The following pseudo-code demonstrates the algorithm that might help you out:
public static class CustomRecursiveTask extends RecursiveTask<Integer {
private final Analyzer[] analyzers;
private final int threshold;
private final File[] files;
private final int start;
private final int end;
public CustomRecursiveTask(Analyzer[] analyzers,
final int threshold,
File[] files,
int start,
int end) {
this.analyzers = analyzers;
this.threshold = threshold;
this.files = files;
this.start = start;
this.end = end;
}
@Override
protected Integer compute() {
final int filesProcessed = end - start;
if (filesProcessed < threshold) {
return processSequentially();
} else {
final int middle = (start + end) / 2;
final int analyzersCount = analyzers.length;
final ForkJoinTask<Integer> left =
new CustomRecursiveTask(analyzers, threshold, files, start, middle);
final ForkJoinTask<Integer> right =
new CustomRecursiveTask(analyzers, threshold, files, middle + 1, end);
left.fork();
right.fork();
return left.join() + right.join();
}
}
private Integer processSequentially() {
for (int i = start; i < end; i++) {
File file = files[i];
for(Analyzer analyzer : analyzers) { analyzer.analyze(file) };
}
return 1;
}
}
And the usage looks the following way:
public static void main(String[] args) {
final Analyzer[] analyzers = new Analyzer[]{};
final File[] files = new File[] {};
final int threshold = files.length / 5;
ForkJoinPool.commonPool().execute(
new CustomRecursiveTask(
analyzers,
threshold,
files,
0,
files.length
)
);
}
Notice that depending on constraints you can manipulate the task's constructor arguments so that the algorithm will adjust to the amount of files.

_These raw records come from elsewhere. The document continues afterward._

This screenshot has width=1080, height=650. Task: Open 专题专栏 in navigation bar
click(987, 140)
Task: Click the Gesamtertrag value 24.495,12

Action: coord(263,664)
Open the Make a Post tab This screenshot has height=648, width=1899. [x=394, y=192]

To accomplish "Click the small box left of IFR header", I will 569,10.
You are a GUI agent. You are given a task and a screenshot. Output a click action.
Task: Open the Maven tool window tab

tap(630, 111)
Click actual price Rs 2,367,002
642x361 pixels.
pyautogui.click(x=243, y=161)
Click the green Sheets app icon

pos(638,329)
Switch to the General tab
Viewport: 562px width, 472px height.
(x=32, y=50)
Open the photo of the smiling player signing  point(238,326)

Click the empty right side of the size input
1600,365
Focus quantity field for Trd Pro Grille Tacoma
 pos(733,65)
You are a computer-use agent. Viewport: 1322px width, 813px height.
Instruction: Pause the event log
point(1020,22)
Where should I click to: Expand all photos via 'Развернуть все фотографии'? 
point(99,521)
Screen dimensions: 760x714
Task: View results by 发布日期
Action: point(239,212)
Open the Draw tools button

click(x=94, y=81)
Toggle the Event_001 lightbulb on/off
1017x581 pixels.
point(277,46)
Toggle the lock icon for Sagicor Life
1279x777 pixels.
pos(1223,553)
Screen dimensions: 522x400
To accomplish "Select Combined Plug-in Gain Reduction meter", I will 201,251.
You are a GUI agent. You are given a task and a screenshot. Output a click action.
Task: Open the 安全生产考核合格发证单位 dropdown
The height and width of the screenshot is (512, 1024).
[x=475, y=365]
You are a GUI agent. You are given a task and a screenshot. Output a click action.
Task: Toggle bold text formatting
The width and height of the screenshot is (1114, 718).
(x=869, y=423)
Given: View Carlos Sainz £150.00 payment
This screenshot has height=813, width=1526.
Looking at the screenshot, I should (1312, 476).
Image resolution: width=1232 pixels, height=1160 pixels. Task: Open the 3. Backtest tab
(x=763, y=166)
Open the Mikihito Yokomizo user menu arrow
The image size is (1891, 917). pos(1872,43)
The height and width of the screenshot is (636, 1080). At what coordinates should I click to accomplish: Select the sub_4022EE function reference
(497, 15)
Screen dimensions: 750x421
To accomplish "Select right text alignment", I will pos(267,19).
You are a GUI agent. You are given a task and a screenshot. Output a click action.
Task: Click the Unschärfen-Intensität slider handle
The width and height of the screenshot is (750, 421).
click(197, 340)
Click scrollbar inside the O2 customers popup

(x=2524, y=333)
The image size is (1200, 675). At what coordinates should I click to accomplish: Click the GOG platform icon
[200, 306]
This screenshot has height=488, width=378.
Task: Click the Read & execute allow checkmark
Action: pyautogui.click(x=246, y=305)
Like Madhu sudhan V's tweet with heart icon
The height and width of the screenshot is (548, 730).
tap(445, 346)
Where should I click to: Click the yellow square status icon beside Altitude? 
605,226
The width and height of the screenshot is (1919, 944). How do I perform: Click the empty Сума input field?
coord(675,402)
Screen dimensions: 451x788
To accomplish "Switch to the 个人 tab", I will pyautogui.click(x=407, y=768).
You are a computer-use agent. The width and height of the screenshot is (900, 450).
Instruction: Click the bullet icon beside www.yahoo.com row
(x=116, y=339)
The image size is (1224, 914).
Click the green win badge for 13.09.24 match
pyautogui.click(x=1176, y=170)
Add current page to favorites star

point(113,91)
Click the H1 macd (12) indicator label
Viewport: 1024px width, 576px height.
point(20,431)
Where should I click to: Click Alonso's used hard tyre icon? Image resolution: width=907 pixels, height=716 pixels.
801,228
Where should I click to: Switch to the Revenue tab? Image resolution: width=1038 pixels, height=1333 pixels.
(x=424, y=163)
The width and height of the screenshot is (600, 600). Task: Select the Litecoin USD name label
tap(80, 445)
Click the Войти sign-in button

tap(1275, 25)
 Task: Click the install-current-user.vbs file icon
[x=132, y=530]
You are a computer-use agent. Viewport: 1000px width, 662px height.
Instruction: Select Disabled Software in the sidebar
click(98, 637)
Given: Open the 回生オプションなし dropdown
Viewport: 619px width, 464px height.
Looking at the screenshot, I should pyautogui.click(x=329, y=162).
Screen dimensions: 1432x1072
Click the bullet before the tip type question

You could specify different threshold
s let's say depending on the amount of files.
final int threshold;
if(files.length > 100_000) {
threshold = files.length / 4;
} else {
threshold = files.length / 8;
}
You could also specify the amount of worker threads in ForkJoinPool
depending on the input amount.
Measure, adjust, modify, you will solve the problem eventually.
Hope that helps.
UPDATE:
If the result analysis is of no interest, you could replace the RecursiveTask
with RecursiveAction
. The pseudo-code adds auto-boxing overhead in between.